Good morning and Happy Tuesday! I hope you all had a wonderful weekend. Chris and I had a bit of a crazy weekend with a lot of driving but he did end up watching the Vikings game, and I did a lot of studying…it’s that time of the year. Here he is enjoying some bro-time on the long walk to the stadium.
As the weather gets colder it is time to warm things up. I just need some warm good up in my life and what I have for you next definitely warms the heart and soul. Also it is officially squash season and do I have a recipe for you that is fiancé-approved and super cheesy…
IngredientsSlightly Adapted from Real Simple
- Spaghetti Squash
- 15 oz Ricotta cheese
- 1 egg
- 2 large handfuls of spinach (2-4 cups)
- 1 garlic clove
- 1/8 teaspoon nutmeg
- salt and pepper
- 1 cup shredded cheese (I used cheddar)
1. Use leftover/precooked spaghetti squash OR cook spaghetti squash in oven for 40 minutes. Let squash cool and use a fork to scrape the “noodles” from the squash. For more complete instructions see here.
2. Run your knife through the spinach and roughly chop it.
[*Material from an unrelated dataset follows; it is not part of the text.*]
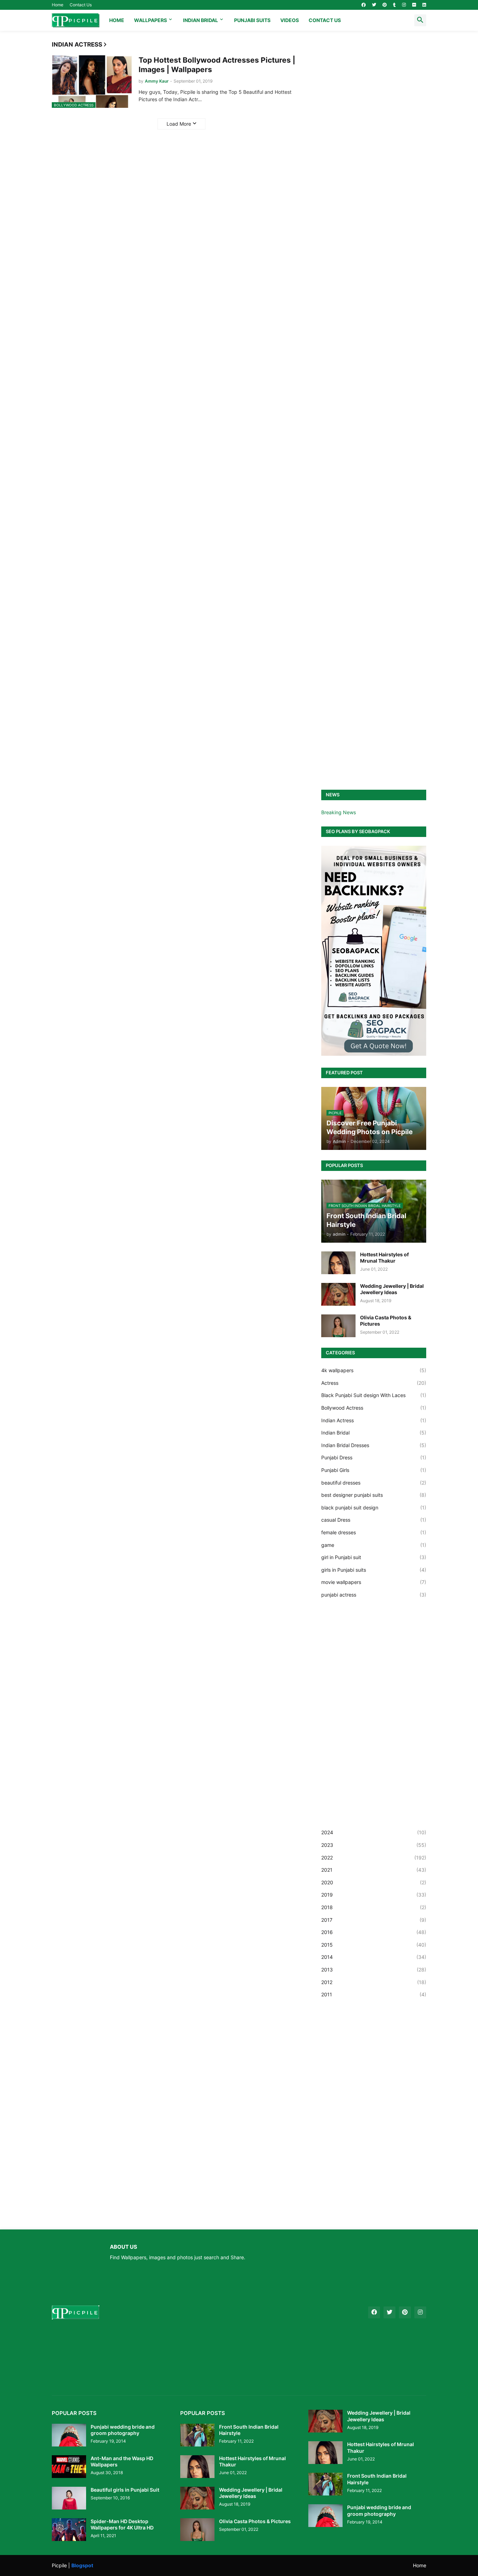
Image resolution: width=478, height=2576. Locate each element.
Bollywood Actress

Then mince the garlic.
3.Combine squash noodles with ricotta, egg, spinach, 1 minced garlic clove, nutmeg and salt & pepper. Mix well.
4. Place cheesy mixture into an 8×8 pan and cover with shredded cheese.
5. Bake in oven at 350° for 20-25 minutes or until the cheese is a wonderful golden brown and the ricotta is bubbling.
6. Let rest for 5 minutes then dig in! I enjoyed it plain but I think it would also be great with some marinara on the side.
Question of the day: Do you feel spaghetti squash is a perfectly good substitute for spaghetti? I obviously do, but my favorite part is usually the sauce and meatballs I put on it. This recipe let me taste the actual squash.